## What you have to do
Beginning at the line that contains "You are a GUI", reproduce the entries below exactly, ending with the line that contains "Task: Open the 高度な検索 article link". Omit each picture.

======== Source information

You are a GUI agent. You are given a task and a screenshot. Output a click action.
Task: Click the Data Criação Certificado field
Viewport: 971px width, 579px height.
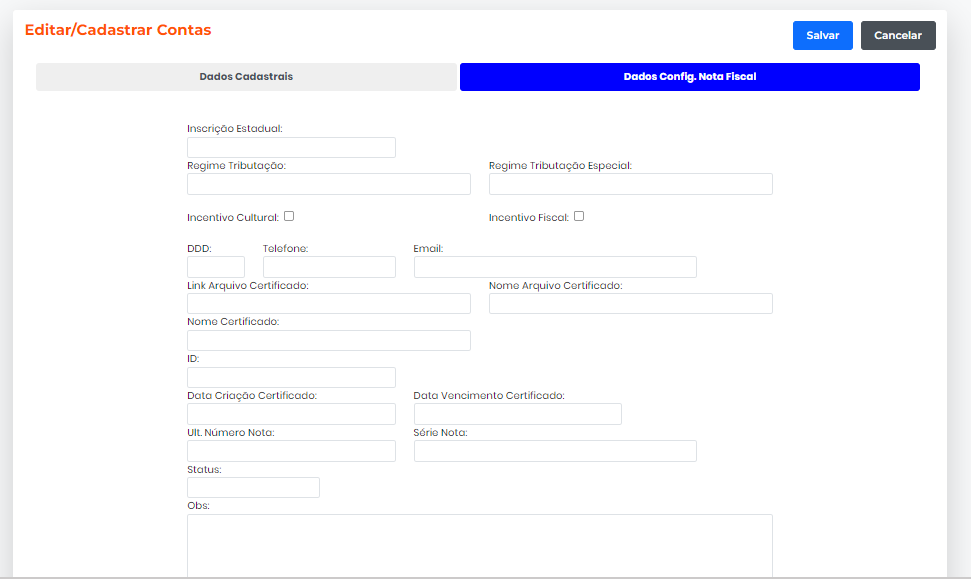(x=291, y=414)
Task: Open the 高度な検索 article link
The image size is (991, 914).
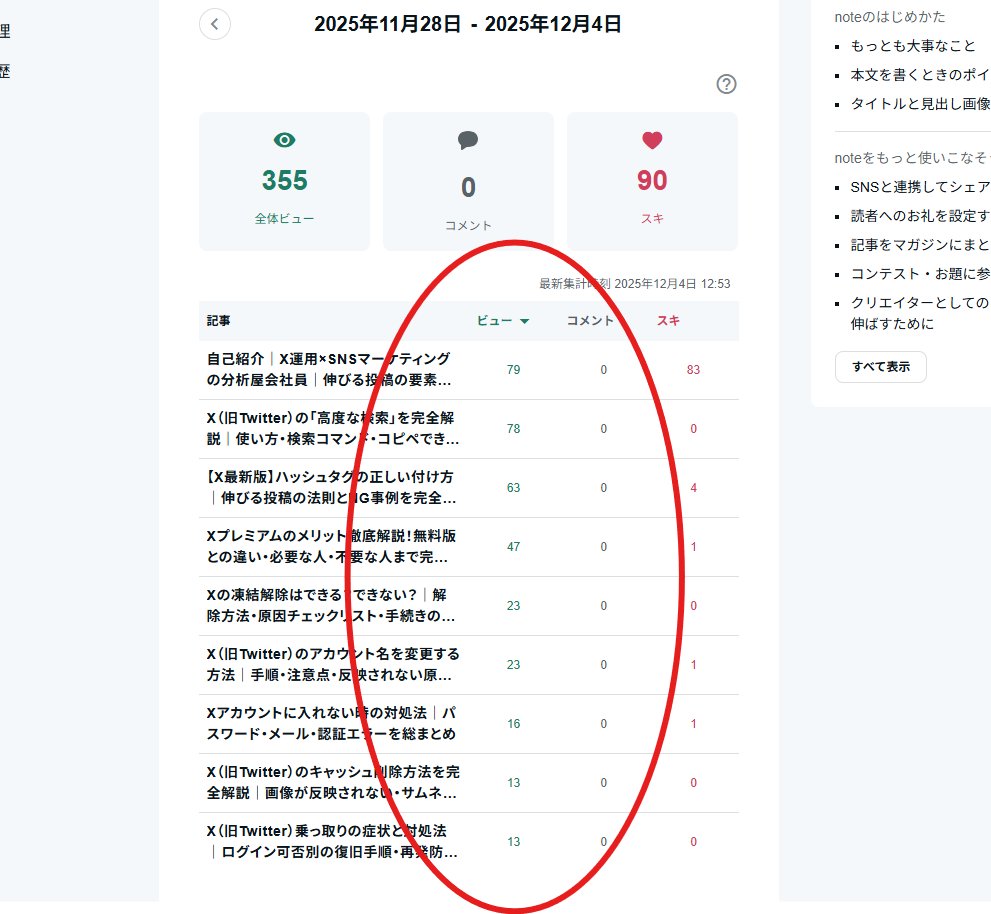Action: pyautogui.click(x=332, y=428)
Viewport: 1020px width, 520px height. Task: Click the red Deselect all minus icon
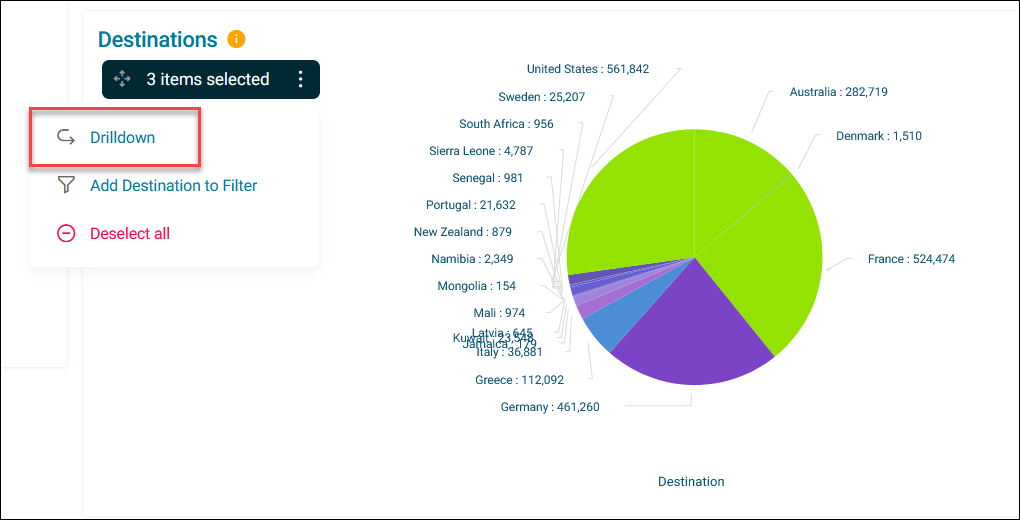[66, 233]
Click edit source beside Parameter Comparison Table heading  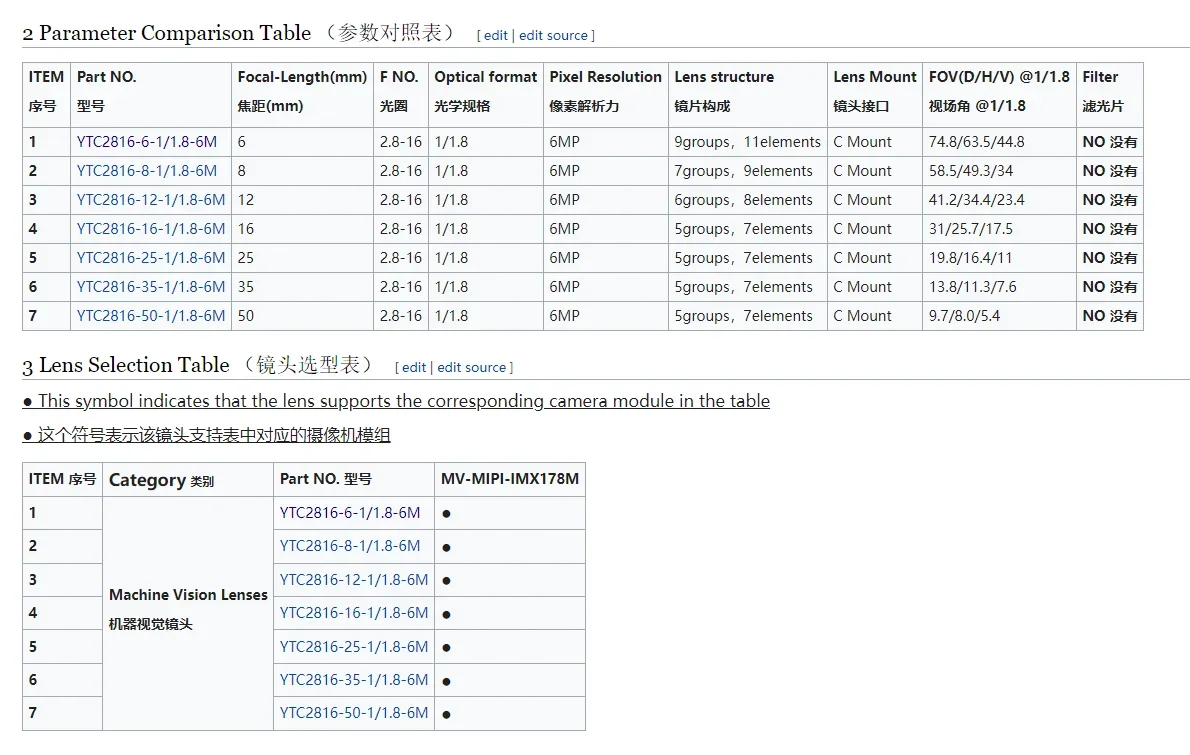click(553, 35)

================
======== Source information

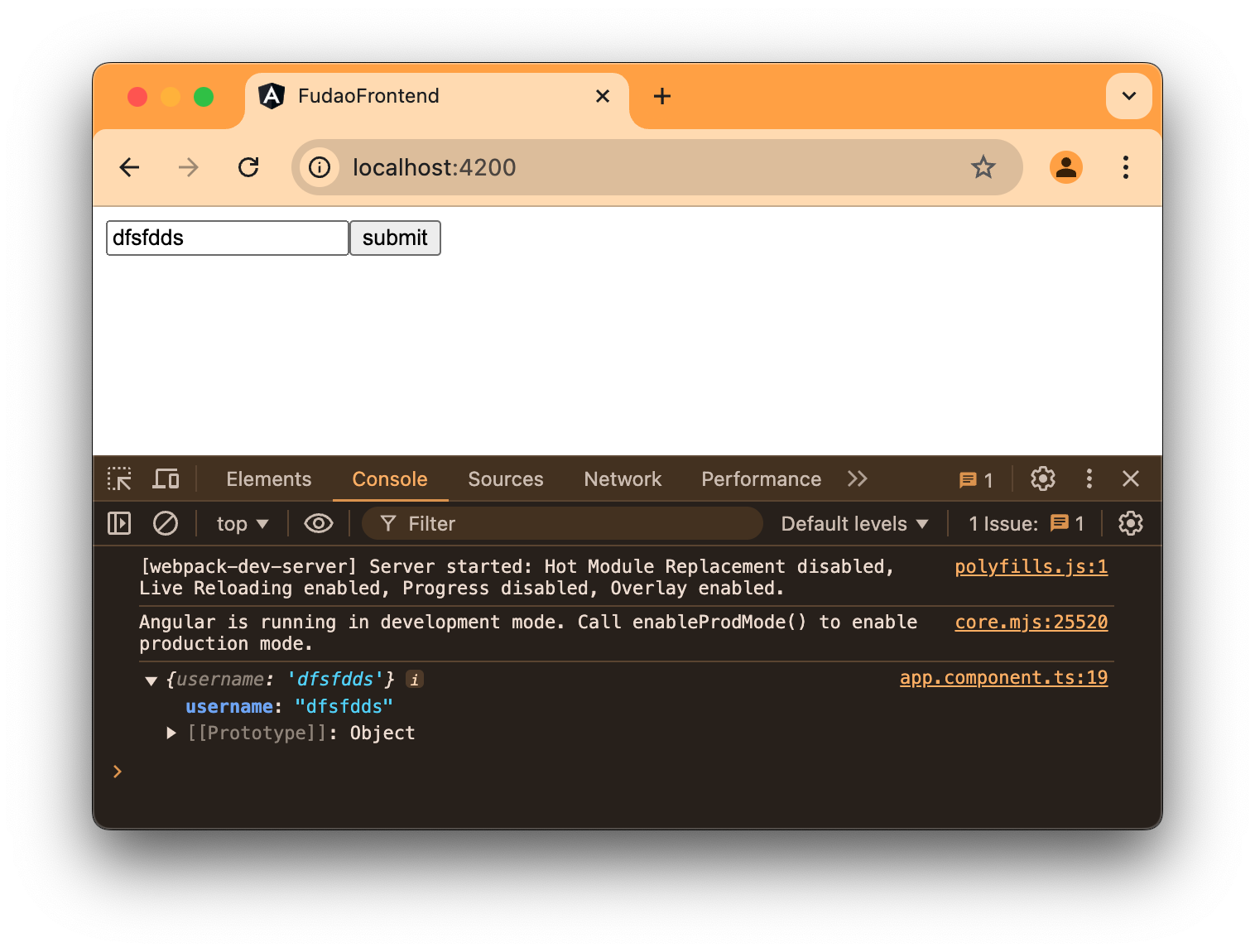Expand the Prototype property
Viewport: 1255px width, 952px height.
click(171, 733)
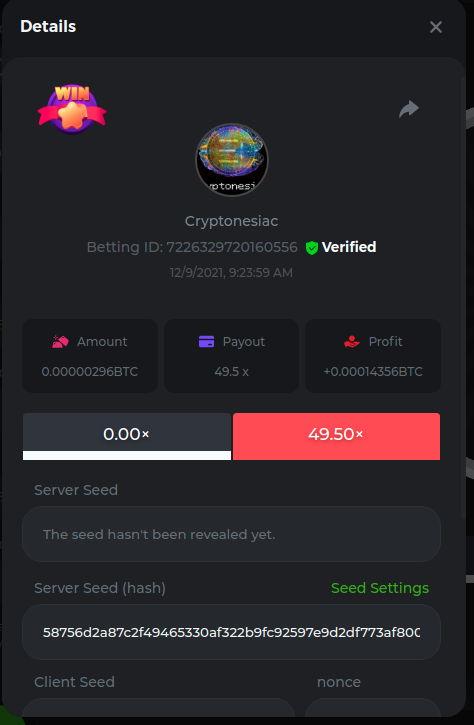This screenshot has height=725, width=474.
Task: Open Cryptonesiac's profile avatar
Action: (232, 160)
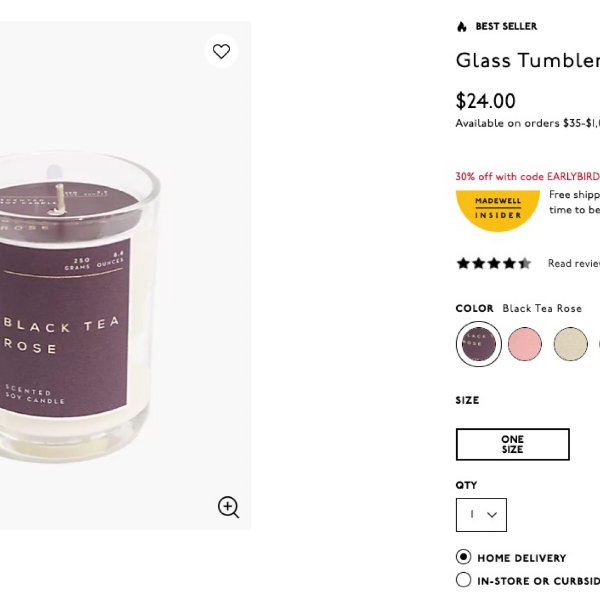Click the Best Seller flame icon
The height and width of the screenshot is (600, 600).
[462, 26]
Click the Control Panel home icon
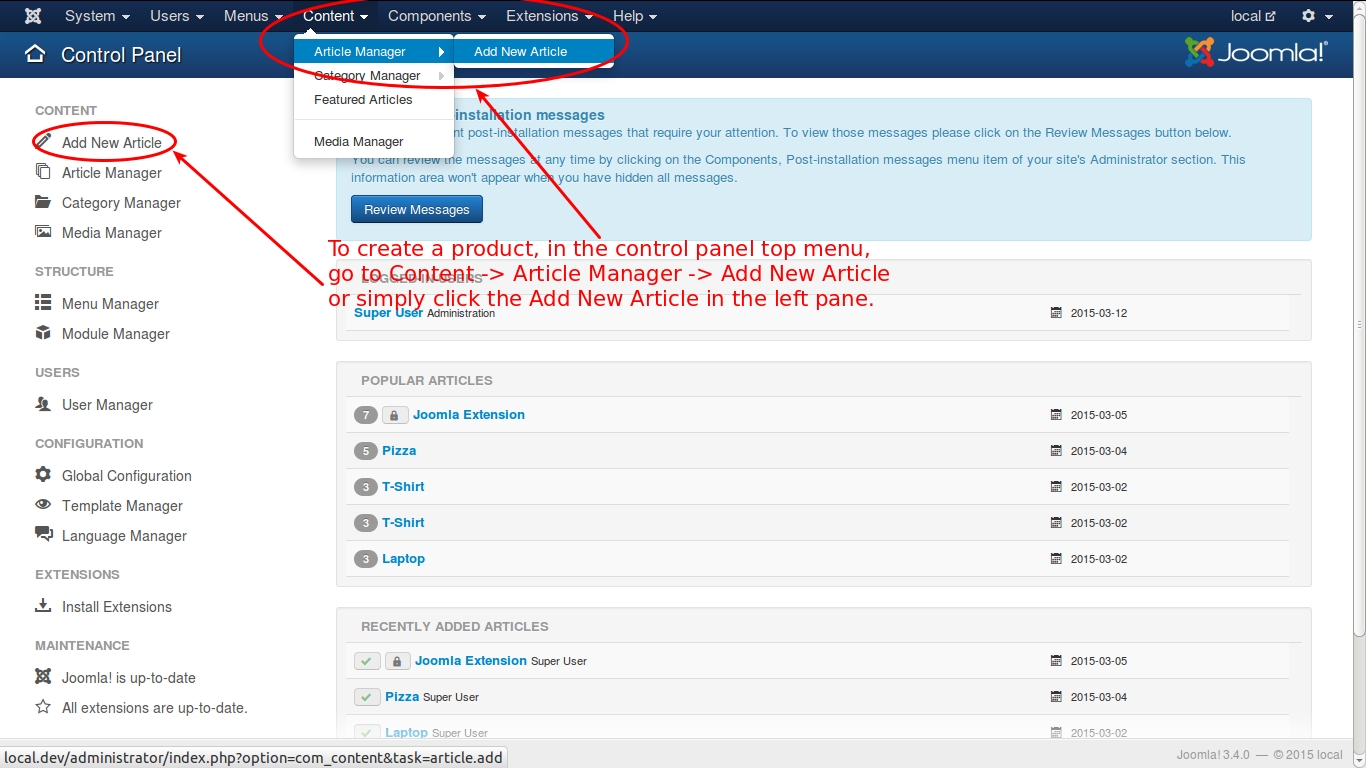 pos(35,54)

================

## Reply
You are a GUI agent. You are given a task and a screenshot. Output a click action.
Task: Click the Data Criação Certificado field
Viewport: 971px width, 579px height.
(x=291, y=414)
Task: Open the 高度な検索 article link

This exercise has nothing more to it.